New Year, New Bills

January 1st is usually a date that’s welcome and met with hope and enthusiasm, a chance for people to meet goals and better their lives in the new year. Not for me, however. I usually dread this date, as it cruelly resets my private health insurance policy back to “0” or “Start-Over.” This isn’t a good start-over, either. Instead it means that I’ll have to meet my expensive deductible and out-of-pocket maximum before my health care costs are covered at 100% (as they are right now, finally). The type of policy I have is co-insurance, which means that after my deductible is met, then all medical costs are covered at 75% with me owing the remaining 25% of all costs until my out-of-pocket maximum limit is met. This includes all doctor appointments, medical procedures, physical therapy, and prescriptions (I’m probably missing something). So for the month of December, like usual, I’ve been running around like a maniac trying to squeeze in doctor appointments, my iron infusions, and getting as many prescriptions refilled as possible before January. December is a hectic month anyway, without the added stress of being in “panic mode” trying to cram in as many medical appointments as possible before one’s health insurance goes back to being crappy and expensive. It’s a ridiculous and crazy way to have to live, yet right now I have no other choice.

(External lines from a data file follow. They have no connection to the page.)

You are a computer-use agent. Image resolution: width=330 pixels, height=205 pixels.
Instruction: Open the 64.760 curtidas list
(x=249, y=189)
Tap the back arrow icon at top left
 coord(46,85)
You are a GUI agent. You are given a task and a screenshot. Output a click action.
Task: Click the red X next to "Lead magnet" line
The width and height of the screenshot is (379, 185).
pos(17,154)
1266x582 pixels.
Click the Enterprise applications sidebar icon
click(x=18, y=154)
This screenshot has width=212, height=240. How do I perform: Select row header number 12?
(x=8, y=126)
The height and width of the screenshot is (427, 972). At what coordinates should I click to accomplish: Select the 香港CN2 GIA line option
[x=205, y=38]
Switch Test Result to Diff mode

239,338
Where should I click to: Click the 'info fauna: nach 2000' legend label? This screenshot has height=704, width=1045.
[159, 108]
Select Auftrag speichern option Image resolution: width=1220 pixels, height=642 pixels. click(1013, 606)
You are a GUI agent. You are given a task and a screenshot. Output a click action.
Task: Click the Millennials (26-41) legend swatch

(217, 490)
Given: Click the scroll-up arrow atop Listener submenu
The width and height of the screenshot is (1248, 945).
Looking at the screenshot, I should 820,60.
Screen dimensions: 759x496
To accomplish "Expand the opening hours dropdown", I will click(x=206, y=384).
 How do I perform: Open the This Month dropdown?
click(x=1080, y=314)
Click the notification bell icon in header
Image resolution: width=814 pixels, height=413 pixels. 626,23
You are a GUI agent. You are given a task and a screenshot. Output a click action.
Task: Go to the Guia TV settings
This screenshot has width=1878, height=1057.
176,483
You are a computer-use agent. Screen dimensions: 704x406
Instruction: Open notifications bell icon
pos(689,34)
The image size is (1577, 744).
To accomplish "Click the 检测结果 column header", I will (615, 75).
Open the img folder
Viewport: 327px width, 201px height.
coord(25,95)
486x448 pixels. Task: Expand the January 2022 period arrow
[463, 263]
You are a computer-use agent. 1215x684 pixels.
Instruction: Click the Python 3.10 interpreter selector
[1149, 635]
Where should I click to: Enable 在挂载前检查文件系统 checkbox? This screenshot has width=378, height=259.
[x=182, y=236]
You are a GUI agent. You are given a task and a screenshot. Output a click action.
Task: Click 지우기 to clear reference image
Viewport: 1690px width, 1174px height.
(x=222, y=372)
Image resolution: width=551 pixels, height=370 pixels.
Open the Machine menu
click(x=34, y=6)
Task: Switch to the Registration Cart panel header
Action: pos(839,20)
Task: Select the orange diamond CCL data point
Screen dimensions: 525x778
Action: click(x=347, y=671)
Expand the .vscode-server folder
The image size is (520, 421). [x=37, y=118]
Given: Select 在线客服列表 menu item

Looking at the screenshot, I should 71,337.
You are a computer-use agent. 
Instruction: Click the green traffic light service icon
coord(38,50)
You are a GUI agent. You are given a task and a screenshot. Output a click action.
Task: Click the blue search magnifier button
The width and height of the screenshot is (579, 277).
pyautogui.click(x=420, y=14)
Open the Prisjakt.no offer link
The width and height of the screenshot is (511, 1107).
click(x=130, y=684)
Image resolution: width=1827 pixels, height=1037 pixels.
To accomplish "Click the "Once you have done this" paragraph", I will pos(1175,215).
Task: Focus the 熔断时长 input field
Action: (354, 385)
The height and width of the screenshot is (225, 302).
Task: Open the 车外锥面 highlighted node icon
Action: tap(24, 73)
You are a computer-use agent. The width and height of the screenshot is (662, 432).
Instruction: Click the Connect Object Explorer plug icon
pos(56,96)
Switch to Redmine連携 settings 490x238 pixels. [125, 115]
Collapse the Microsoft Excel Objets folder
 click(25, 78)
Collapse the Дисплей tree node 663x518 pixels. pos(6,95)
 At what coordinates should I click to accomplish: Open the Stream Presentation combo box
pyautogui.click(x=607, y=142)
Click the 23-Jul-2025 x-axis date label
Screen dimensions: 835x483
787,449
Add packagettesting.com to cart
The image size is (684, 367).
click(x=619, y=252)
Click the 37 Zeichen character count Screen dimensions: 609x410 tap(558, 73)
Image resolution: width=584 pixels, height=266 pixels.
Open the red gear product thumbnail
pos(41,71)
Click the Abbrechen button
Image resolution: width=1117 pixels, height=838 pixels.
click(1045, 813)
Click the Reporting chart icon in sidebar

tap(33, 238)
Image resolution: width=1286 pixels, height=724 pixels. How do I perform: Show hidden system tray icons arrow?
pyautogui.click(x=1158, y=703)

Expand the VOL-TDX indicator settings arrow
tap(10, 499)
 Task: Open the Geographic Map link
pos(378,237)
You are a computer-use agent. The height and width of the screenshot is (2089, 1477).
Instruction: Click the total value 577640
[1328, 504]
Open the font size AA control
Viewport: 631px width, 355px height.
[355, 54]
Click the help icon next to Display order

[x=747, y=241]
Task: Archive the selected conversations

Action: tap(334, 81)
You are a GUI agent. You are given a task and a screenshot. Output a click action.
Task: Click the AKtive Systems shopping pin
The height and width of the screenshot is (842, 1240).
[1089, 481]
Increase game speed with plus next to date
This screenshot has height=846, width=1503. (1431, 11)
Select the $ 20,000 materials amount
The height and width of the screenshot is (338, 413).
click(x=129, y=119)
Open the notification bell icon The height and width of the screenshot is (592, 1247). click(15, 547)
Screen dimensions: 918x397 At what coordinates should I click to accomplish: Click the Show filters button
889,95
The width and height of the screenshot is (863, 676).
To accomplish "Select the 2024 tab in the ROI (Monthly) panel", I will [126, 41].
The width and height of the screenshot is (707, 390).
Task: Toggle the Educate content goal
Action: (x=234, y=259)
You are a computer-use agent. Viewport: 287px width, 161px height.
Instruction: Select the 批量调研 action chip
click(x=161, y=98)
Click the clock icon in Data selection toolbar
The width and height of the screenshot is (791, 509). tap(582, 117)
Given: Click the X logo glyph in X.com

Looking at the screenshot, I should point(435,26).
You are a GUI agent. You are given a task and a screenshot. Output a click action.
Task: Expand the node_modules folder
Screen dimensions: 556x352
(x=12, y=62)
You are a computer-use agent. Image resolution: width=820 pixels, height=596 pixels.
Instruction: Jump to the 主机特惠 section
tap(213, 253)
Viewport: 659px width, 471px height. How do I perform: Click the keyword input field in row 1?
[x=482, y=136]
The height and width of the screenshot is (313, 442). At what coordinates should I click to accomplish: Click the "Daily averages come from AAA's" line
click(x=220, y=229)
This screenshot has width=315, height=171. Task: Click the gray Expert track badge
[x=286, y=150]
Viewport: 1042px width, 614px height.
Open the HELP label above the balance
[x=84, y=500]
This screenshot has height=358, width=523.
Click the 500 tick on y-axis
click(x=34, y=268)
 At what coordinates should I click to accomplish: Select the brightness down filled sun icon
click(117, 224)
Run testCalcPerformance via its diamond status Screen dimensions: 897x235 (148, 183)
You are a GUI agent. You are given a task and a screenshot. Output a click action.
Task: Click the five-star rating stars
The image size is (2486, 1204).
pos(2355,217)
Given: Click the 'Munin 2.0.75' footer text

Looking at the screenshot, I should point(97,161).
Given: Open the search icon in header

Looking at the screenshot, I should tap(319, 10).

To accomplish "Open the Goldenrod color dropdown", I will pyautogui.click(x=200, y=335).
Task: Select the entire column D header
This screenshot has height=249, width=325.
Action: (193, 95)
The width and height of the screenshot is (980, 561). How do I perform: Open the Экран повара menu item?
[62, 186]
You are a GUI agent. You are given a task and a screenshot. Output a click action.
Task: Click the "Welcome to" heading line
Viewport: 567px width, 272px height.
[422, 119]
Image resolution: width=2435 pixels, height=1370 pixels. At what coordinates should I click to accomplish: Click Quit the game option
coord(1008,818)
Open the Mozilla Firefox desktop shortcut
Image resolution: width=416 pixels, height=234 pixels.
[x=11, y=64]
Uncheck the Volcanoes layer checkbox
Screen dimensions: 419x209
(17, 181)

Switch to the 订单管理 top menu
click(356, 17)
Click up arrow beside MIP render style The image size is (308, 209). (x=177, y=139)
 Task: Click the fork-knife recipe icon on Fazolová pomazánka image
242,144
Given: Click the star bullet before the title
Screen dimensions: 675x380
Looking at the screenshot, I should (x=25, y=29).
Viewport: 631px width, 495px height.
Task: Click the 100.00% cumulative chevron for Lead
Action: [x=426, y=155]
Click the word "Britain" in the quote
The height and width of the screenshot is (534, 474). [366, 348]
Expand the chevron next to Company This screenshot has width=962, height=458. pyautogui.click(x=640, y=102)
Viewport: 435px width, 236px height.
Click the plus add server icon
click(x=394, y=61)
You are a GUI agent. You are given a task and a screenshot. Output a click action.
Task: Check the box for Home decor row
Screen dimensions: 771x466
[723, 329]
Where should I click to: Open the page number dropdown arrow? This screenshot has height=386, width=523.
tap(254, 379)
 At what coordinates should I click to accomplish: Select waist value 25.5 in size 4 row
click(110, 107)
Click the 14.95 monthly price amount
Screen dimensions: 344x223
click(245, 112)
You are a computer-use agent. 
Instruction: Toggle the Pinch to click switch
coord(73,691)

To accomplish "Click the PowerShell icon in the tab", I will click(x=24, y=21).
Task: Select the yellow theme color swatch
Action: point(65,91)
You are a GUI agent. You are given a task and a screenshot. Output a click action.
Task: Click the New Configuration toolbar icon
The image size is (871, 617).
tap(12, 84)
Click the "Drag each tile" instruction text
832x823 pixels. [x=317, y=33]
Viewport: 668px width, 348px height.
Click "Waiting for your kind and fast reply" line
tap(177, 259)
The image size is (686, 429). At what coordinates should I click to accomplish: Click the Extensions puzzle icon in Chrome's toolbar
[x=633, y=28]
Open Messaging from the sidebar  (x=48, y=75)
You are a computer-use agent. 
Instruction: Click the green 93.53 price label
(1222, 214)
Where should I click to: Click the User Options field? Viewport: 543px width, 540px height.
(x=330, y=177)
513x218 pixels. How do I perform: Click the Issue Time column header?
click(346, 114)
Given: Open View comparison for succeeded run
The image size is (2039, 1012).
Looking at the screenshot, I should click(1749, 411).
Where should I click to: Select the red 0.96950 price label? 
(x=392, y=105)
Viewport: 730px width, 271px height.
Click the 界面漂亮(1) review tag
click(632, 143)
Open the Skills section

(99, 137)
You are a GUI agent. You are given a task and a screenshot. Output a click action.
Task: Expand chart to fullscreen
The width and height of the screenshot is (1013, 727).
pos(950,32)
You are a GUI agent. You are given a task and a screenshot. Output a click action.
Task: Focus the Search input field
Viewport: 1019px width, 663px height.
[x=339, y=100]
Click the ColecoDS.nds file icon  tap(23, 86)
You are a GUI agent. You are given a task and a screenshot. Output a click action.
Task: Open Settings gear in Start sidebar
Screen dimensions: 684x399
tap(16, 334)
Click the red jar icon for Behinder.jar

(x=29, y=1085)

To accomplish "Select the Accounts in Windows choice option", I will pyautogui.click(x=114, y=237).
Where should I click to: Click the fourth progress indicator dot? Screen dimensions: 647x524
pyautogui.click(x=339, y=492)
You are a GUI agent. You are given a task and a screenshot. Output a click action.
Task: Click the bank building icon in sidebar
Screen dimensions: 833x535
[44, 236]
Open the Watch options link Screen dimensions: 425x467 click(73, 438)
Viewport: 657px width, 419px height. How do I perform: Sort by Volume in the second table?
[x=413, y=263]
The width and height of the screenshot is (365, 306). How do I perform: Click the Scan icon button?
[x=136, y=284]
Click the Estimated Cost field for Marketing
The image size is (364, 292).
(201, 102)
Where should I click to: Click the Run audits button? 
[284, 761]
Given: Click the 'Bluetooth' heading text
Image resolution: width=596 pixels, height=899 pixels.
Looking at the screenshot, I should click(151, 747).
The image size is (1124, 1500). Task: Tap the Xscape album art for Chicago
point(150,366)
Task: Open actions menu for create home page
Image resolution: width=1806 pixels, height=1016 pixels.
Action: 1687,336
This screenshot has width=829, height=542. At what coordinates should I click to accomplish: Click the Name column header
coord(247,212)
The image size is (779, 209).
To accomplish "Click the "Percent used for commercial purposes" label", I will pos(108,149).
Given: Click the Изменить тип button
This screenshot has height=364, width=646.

The other sad and frustrating thing is that I’m still paying off medical debt from LAST year. Because I switched from Remicade to Actemra in January 2015, and the fact that Actemra is less expensive than Remicade, I didn’t reach my deductible and out-of-pocket limit until much later than I usually do. And I was sick a lot right away, which meant many doctor appointments early in the year. With Remicade, I had a nice little “system” going: I’d try hard to not go to doctor appointments until after my Remicade infusions helped me meet my deductible and out-of-pocket limit. The reason Remicade didn’t bankrupt me was because I luckily received financial assistance for it from the drug company’s co-pay/co-insurance program, Remistart. Well, switching to the cheaper Actemra put a pricey kink in that plan. And now that I’ve recently started Xeljanz, which is even less expensive per month than Actemra, I’m afraid that my medical bills for 2016 will be the worst they’ve ever been. It may sound crazy, but I’d be in better shape in 2016 if Xeljanz were more expensive. How do you stop this horrible, insurmountable cycle of medical debt, even when you have insurance?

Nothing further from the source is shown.